Not a Wonderful Life: No George Bailey for Pharmacist Eric Cropp or His Patient

     The Institute for Safe Medication Practices (http://www.ismp.org/) published an article in their August 27, 2009 newsletter, describing a horrific medication error that ended in the death of a child in an Ohio hospital. Just typing that sentence brings tears to my eyes.

     On August 14, 2009, Ohio pharmacist Eric Cropp was sentenced to 6 months in prison, 6 months of home confinement, 3 years of probation, 400 hours of community service, $5,000 fine, and payment of court costs. The Ohio board of pharmacy has permanently revoked his license. He did not mix the chemotherapy.  It was mixed by a pharmacy tech, who inadvertently used 23% saline as the base solution for the infusion that killed the child.

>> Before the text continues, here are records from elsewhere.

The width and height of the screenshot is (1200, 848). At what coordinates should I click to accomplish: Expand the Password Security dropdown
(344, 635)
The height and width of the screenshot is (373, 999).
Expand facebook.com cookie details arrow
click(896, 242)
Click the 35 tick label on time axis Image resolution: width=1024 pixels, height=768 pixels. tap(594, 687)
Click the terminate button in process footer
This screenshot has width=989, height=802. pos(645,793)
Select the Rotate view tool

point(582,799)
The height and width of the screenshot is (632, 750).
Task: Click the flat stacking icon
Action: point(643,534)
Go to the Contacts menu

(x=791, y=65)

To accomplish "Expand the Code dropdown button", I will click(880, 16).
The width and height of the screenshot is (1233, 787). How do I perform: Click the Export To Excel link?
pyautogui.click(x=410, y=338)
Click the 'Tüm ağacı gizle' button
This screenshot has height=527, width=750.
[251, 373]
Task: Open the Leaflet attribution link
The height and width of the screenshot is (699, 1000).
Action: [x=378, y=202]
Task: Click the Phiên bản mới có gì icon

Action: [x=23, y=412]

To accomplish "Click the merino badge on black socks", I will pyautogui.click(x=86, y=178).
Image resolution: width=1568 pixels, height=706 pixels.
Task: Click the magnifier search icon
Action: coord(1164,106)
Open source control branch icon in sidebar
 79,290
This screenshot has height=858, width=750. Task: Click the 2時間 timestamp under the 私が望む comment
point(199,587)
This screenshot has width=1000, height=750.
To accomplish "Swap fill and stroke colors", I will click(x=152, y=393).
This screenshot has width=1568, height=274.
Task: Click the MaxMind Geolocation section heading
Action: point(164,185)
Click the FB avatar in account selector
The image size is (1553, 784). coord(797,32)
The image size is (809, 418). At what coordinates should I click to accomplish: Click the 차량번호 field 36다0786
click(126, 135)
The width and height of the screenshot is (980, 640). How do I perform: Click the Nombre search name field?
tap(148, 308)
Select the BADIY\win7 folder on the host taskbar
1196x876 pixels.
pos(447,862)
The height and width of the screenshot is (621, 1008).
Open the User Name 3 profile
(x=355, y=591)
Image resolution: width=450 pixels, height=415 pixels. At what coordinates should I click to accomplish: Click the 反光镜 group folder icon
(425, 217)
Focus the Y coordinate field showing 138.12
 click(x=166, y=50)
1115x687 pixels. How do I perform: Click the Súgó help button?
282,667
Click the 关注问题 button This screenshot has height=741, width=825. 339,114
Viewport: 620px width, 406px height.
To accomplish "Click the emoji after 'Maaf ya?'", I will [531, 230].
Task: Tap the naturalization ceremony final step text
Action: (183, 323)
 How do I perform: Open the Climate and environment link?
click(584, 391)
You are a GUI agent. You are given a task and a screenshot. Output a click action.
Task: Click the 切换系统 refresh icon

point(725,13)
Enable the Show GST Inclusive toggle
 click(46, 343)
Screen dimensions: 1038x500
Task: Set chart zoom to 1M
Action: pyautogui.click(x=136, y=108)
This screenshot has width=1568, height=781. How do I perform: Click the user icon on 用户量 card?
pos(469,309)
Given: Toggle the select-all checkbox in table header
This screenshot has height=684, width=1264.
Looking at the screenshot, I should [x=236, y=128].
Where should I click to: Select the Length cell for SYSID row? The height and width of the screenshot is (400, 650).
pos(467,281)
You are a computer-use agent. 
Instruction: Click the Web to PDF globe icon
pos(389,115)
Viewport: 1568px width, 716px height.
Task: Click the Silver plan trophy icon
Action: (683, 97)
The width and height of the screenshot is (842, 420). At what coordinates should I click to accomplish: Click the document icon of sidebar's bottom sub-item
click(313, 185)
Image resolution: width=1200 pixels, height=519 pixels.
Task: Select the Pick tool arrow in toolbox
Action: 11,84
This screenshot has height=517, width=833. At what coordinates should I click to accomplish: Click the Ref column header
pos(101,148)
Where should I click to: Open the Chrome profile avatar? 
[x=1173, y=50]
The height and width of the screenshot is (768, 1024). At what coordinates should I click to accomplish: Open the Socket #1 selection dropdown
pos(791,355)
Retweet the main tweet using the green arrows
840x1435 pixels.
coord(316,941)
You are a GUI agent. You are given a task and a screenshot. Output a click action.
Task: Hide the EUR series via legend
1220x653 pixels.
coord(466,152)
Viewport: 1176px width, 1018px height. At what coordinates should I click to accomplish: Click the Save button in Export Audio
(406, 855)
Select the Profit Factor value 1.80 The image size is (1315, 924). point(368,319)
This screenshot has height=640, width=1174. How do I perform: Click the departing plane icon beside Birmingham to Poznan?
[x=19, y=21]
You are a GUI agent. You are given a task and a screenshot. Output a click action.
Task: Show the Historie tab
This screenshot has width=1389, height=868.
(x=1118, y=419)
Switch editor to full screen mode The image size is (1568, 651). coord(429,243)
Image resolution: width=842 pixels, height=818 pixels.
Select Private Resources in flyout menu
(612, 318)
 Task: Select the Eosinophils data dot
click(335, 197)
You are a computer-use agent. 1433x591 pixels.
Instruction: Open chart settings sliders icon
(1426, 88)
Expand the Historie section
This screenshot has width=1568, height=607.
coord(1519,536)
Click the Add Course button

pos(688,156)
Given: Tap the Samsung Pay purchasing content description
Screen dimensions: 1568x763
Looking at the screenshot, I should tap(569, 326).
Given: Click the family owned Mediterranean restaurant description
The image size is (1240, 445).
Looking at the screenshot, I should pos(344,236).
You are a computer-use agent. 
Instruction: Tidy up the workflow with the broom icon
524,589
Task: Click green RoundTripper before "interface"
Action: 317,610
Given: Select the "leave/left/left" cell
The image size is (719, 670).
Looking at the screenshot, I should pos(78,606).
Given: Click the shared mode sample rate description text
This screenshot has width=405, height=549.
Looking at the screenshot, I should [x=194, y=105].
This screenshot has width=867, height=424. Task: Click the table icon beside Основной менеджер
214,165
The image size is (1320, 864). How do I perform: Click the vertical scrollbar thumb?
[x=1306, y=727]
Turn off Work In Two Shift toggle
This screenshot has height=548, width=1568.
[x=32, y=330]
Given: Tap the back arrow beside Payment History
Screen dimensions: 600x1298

     Documentation from the case further shows that on the day the medication error occurred:

  • The pharmacy computer system was down in the morning, leading to a backlog of physician orders.
  • The pharmacy was short-staffed on the day of the event.
  • Pharmacy workload did not allow for normal work or meal breaks.
  • The pharmacy technician assigned to the IV area was planning her wedding on the day of the event and, thus, highly distracted.
  • A nurse called the pharmacy to request the chemotherapy early, so Eric felt rushed to check the solution so it could be dispensed (although in reality, the chemotherapy was not needed for several hours)

     The article Ohio Government Plays Whack-a-Mole with Pharmacist defends the right of health care professionals and patients to expect safe and consistent systems and policies  from hospitals to prevent the conditions and circumstances creating unsafe work environments, such as the one that has destroyed the life of a child, her family, and pharmacist Eric Cropp. Please read this article.